Exercise details:
Rewrite the listing lines between the one containing "Task: Click the Size out of stock link" and the one containing "Click the Ad", inclusive, as a Markdown table with the columns No. and Line. Leave out any blank lines.

Given records:
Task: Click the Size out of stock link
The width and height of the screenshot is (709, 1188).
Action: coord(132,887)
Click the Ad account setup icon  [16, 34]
...
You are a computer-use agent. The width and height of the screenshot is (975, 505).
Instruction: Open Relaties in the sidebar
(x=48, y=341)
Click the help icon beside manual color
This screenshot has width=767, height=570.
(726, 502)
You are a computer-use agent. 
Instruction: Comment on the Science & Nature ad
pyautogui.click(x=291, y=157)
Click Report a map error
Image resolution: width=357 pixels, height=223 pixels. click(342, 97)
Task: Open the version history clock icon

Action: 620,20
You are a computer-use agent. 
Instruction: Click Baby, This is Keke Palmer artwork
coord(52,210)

Task output:
| No. | Line |
|---|---|
| 1 | Task: Click the Size out of stock link |
| 2 | The width and height of the screenshot is (709, 1188). |
| 3 | Action: coord(132,887) |
| 4 | Click the Ad account setup icon  [16, 34] |